L’ultima Commissione d’inchiesta istituita presso gli organi del Parlamento italiano ad aver aperto un’indagine conoscitiva sul fenomeno preso qui ad esame risale alla XV Legislatura, anni 2006-7. Fino ad oggi, nonostante il drammatico consolidarsi del problema, non esiste nel panorama italiano alcuna stima sintetica, fornita in sede ufficiale e scientificamente attendibile, quanto a valutazione qualitativa e quantitativa del precariato.
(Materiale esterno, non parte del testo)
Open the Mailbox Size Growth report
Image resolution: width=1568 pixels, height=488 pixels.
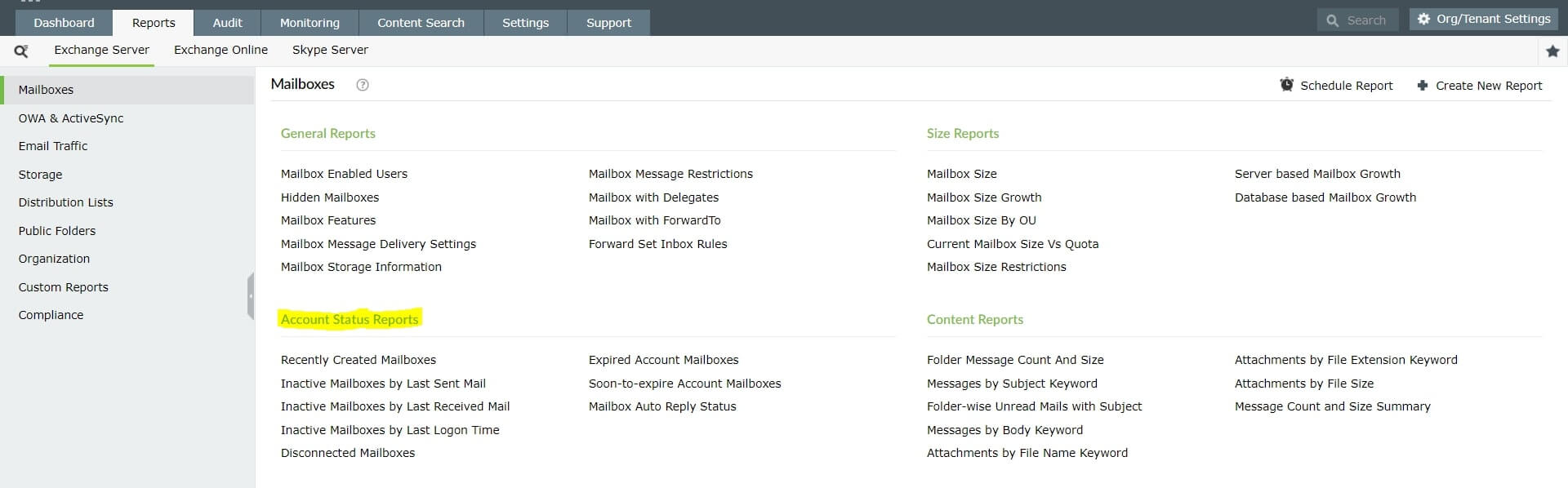coord(984,197)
La carenza – abbastanza clamorosa, considerata la crisi economica che ha improntato gli ultimi anni della nostra storia – deriva probabilmente dalla difficoltà stessa di individuare in termini concreti la figura del precario, privo di un’adeguata veste statutaria, in ambito giuridico e sociale, che possa orientare lo studio in un processo certo di identificazione del fenomeno e dei suoi soggetti.

La difficoltosa classificazione di lavoro “precario” è infatti utilizzata quando, alla temporaneità del contratto, si combinino altre caratteristiche, come «in primo luogo […] una ridotta o assente copertura previdenziale; (la) mancanza di ammortizzatori sociali per la copertura dei periodi di vacanza contrattuale; una scarsa probabilità di transitare verso contratti stabili; […] una maggiore frammentazione del percorso lavorativo; (la) brevità dei contratti (tanti piccoli contratti che si rinnovano continuamente); un sottoinquadramento contrattuale rispetto al titolo di studio; lunghezza della permanenza nella situazione di incertezza contrattuale […]» (Cfr. Indagine conoscitiva sulle cause e le dimensioni del precariato nel mondo del lavoro, Commissione XI – lavoro pubblico e privato, seduta del 7 novembre 2006, audizione di Luigi Biggeri (Presidente Istat), p. 5.)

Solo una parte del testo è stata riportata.